As the website Live Science pointed out recently, “Selfies seem to be everywhere these days: on the campaign trail, at the Oscars, even at funerals. Turns out people will go to great lengths, risking life and limb, to capture the perfect shot of themselves.”

It turns out that selfies are more deadly than shark attacks. As Euro News reported earlier this year, “A study published in the Journal of Travel Medicine in 2022 uncovered 379 selfie-related deaths over the previous 13 years. Among these, 140 tourists tragically snapped their final photo. Meanwhile, only 90 fatal encounters during the same time frame involved sharks, primarily unprovoked.”

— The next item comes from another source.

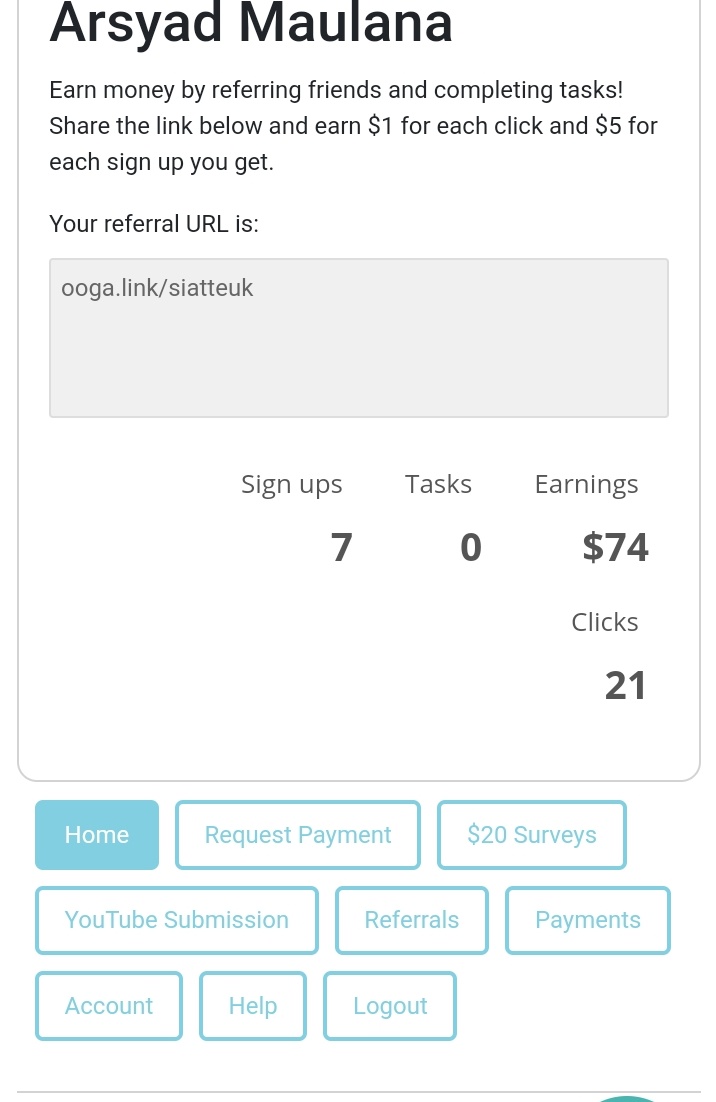Click the Sign ups label

pyautogui.click(x=292, y=485)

https://www.euronews.com/travel/2024/01/16/selfies-are-more-lethal-than-shark-attacks-should-more-tourist-destinations-ban-them

But it’s not just life or limb that some people will risk –– it’s also money, and lots of it. Recently, a crypto billionaire from Hong Kong bid $6.2 million to “win” a piece of “art” –– a banana duct-taped to a wall, auctioned by Sotheby’s.  To prove his ultimate selfie status, Chinese billionaire and cryptocurrency entrepreneur Justin Sun then ate that banana and posted the video on X.  when asked (of course he was) what it tasted like he said, “To be honest, for a banana with such a back story, the taste is naturally different from an ordinary one. I could discern a hint of what Big Mike bananas from 100 years ago might have tasted like.”  (How very discerning, Justin Sun!)

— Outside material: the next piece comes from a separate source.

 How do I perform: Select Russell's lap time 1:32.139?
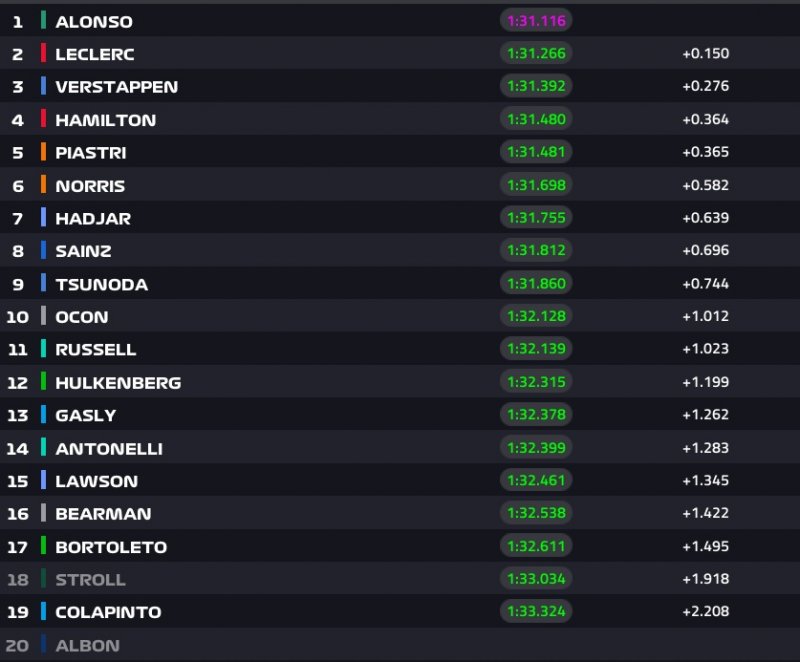click(536, 349)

https://edition.cnn.com/2024/11/29/style/video/maurizio-cattelan-collector-eats-6-million-dollar-banana-hnk-intl-digvid

All quite legal, of course. But wrong?  This old-school blogger feels compelled to post and ask, “What was the artist thinking? What was Sotheby’s thinking?  What kind of people were bidding millions on what appeared to be (and was) a very ordinary Cavendish banana?   (One sold on a New York City street for 25 cents.)

https://www.nytimes.com/2024/11/27/nyregion/banana-auction-sothebys.html

And, of course, why in the world would anyone spend $6.2 million on a 25 cent banana when he could actually be using that money to do some good in the world?

I will say this: if this guy is selling crypto currency, I’m not buying his, or anything like it.